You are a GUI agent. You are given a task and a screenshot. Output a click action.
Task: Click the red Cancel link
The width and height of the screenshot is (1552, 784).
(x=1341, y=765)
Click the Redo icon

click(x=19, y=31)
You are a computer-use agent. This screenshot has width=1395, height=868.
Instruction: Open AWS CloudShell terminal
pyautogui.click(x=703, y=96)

## ABOUT THIS TASK
Search the entries for the string "agent" and return each line where it turns up.

## TASK RESULT
You are a GUI agent. You are given a task and a screenshot. Output a click action.
You are a computer-use agent. This screenshot has width=1395, height=868.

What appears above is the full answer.